WHAT YOU HAVE TO DO: Copy the lines below, please, starting with the one that contains "Open the downloads icon in the toolbar" and ending with the last. Pictures stay out.

Items from a data source
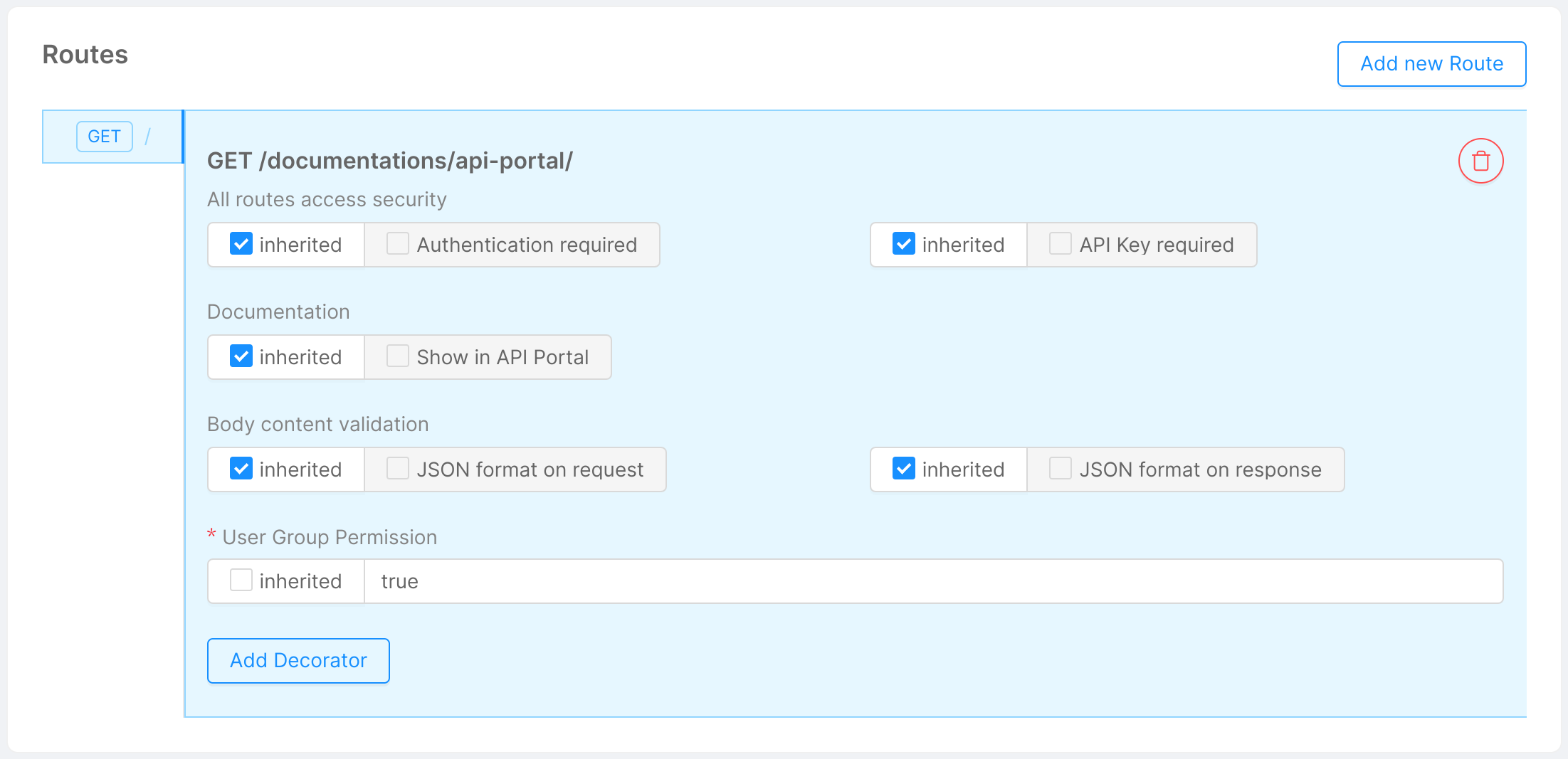Click the Add Decorator button
1568x759 pixels.
point(298,660)
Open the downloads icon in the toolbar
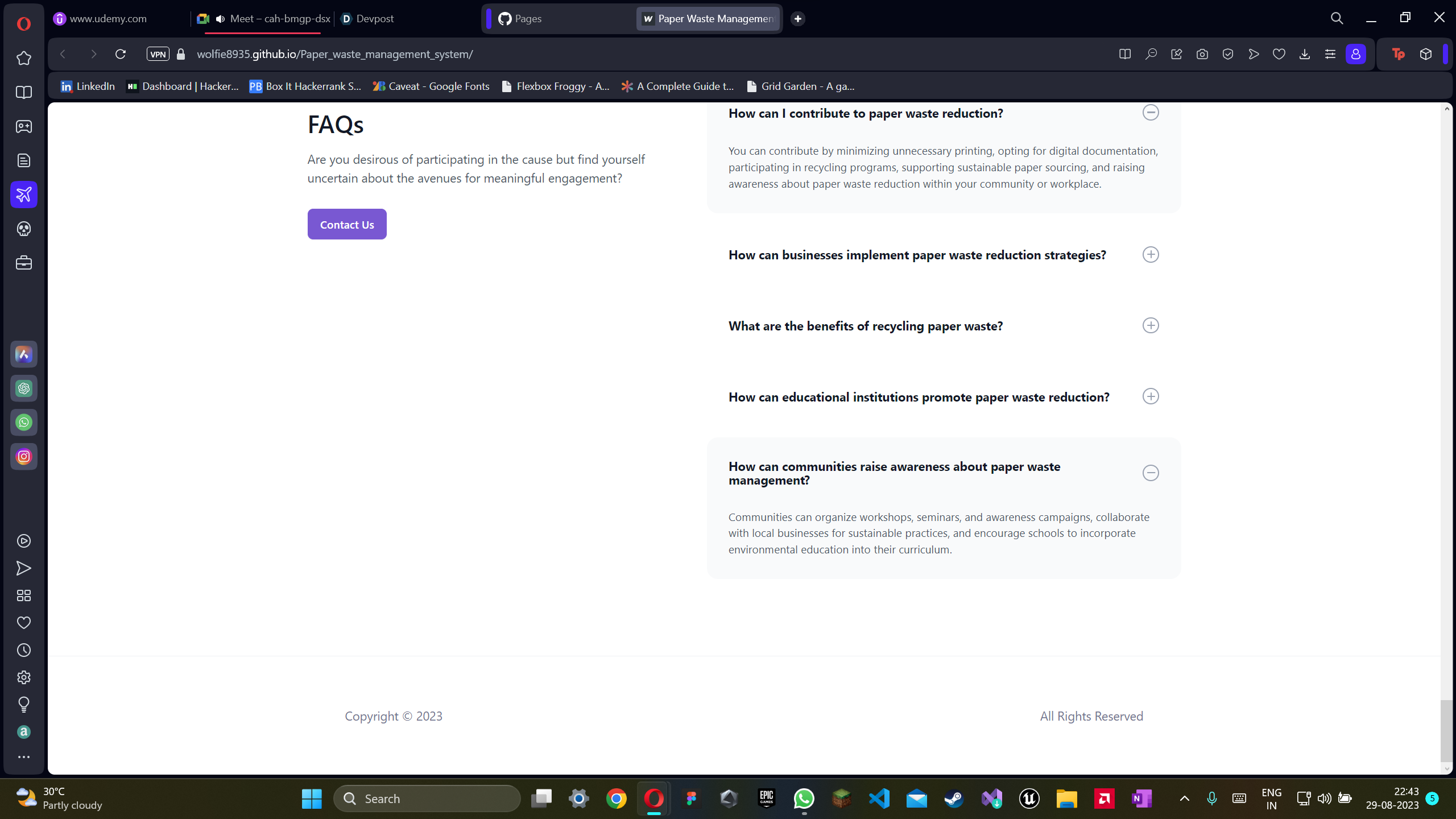The width and height of the screenshot is (1456, 819). click(x=1304, y=54)
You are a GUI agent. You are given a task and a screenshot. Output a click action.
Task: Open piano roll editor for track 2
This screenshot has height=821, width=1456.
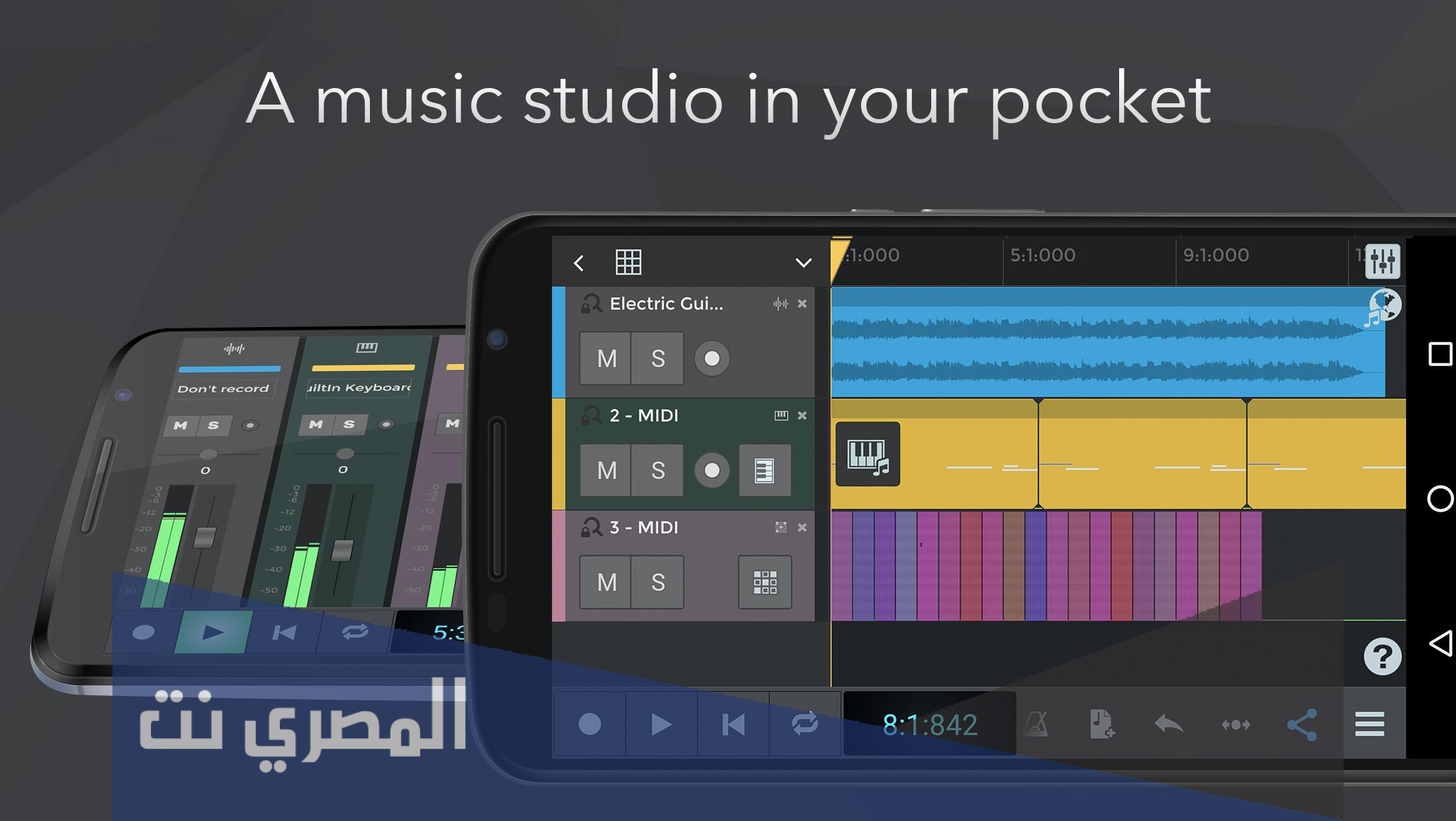[764, 471]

SOLUTION FOR THIS EXERCISE:
Open the downloads icon in the toolbar
The width and height of the screenshot is (1456, 819). click(x=1304, y=54)
You are a GUI agent. You are given a task and a screenshot. Output a click action.
Task: Open piano roll editor for track 2
This screenshot has height=821, width=1456.
[764, 471]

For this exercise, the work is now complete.